課題の指示:
過労についての本文のうち、「過労死の多い職業は運転職、プ」で始まり「だ証明されていないようです。」で終わる部分を一字一句変えずに書き写せ。

過労とはなにを指すか、現在では過重労働という言葉を用いますが、仕事の質や内容よりも一ヶ月に80時間以上残業するような長時間労働を意味するようになりました。
毎日の時間外労働が1.5時間以上越える状態が長時間続くと血圧上昇が起こり、その結果脳および心臓に障害が生じ、最悪の場合死に至る事もあるという医学的調査研究論文が多数発表されていることが裏づけとなっています。
過労死の多い職業は運転職、プログラマーや医師などの専門職、警備員、管理職、事務職などと言われています。
日本人と過労死は以前から縁が深く、この過労死という言葉は勿論日本語ですが、欧米ではそれに適した訳語が無いこともあって、そのまま世界共通語として通用しているほどです。昔から伝統的に長時間労働が風習としてあり、また日本人は働くことを生活の中心に据えてきており、勤労は美徳であり、二宮尊徳のような働き者は広く社会の尊敬を集めていました。こういった社会風潮が過労死の多発に繋がっているのでしょう。
平成18年4月に国は労働安全衛生法を改正し、過重労働による健康障害防止対策を発足させました。長時間労働の防止と、産業医による面接や診察による健康障害の早期発見と早期対策を主な柱にしています。しかし昨年度の実績では実効あるものとはまだ証明されていないようです。
また、過労自殺が最多でありましたが、「労働環境は依然厳しく、求められる仕事量は増えているのに職場のサポート力が不十分で社員が過労自殺に追い込まれている」と国は分析しています。日本は自殺大国で、この八年間連続して毎年三万人を大分超える人達が亡くなっています。世界の中ではロシアやハンガリーと並んで多発国で米英と比べると2~4倍もの差があります。国内でみると東北地方が多発県で、関西地方とは2倍ぐらいの差があります。何か共通点はあるのでしょうか。

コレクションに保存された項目

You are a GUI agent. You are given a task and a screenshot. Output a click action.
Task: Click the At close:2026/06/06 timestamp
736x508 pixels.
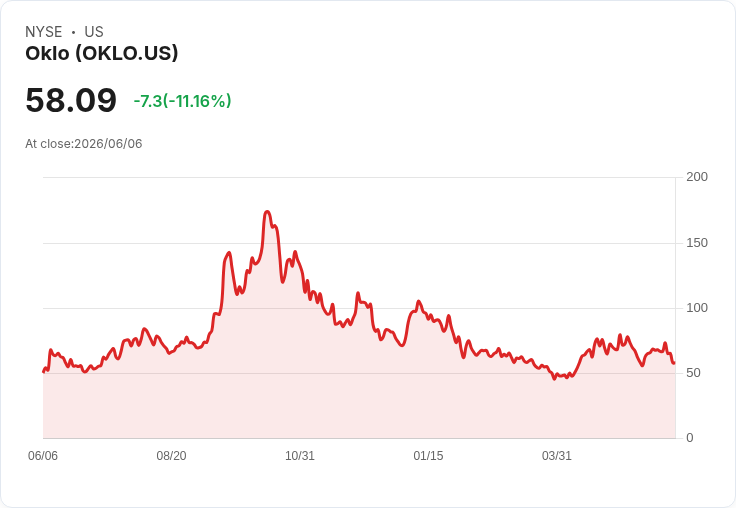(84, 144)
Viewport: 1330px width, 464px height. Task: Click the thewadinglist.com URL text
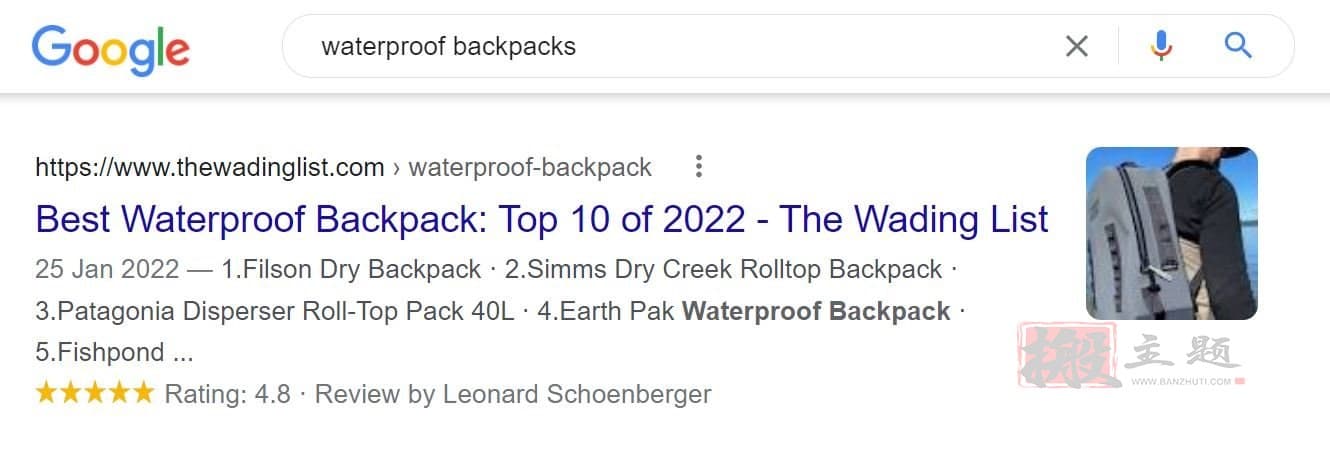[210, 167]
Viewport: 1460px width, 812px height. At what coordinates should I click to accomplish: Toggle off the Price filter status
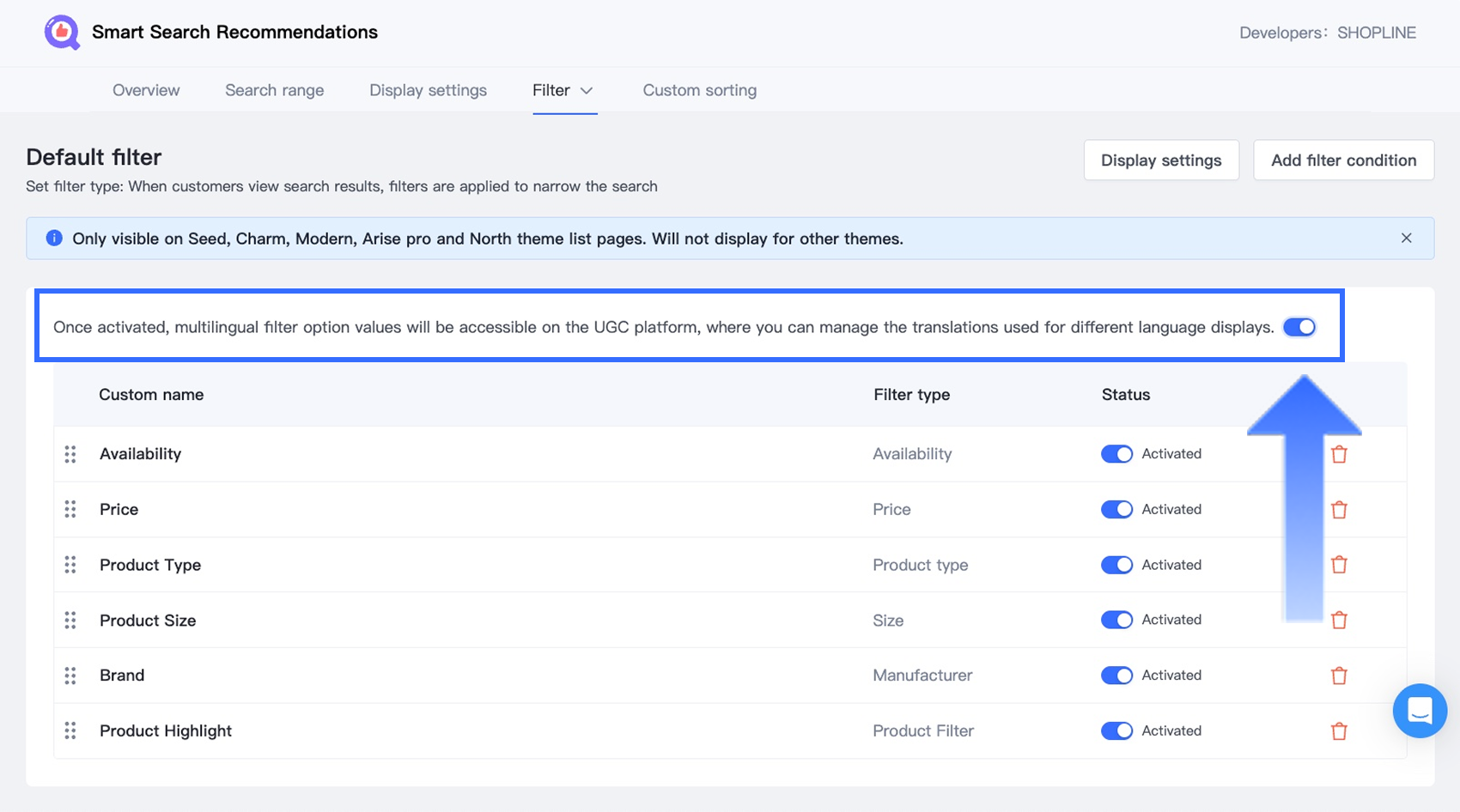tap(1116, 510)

解答欄:
過労死の多い職業は運転職、プログラマーや医師などの専門職、警備員、管理職、事務職などと言われています。
日本人と過労死は以前から縁が深く、この過労死という言葉は勿論日本語ですが、欧米ではそれに適した訳語が無いこともあって、そのまま世界共通語として通用しているほどです。昔から伝統的に長時間労働が風習としてあり、また日本人は働くことを生活の中心に据えてきており、勤労は美徳であり、二宮尊徳のような働き者は広く社会の尊敬を集めていました。こういった社会風潮が過労死の多発に繋がっているのでしょう。
平成18年4月に国は労働安全衛生法を改正し、過重労働による健康障害防止対策を発足させました。長時間労働の防止と、産業医による面接や診察による健康障害の早期発見と早期対策を主な柱にしています。しかし昨年度の実績では実効あるものとはまだ証明されていないようです。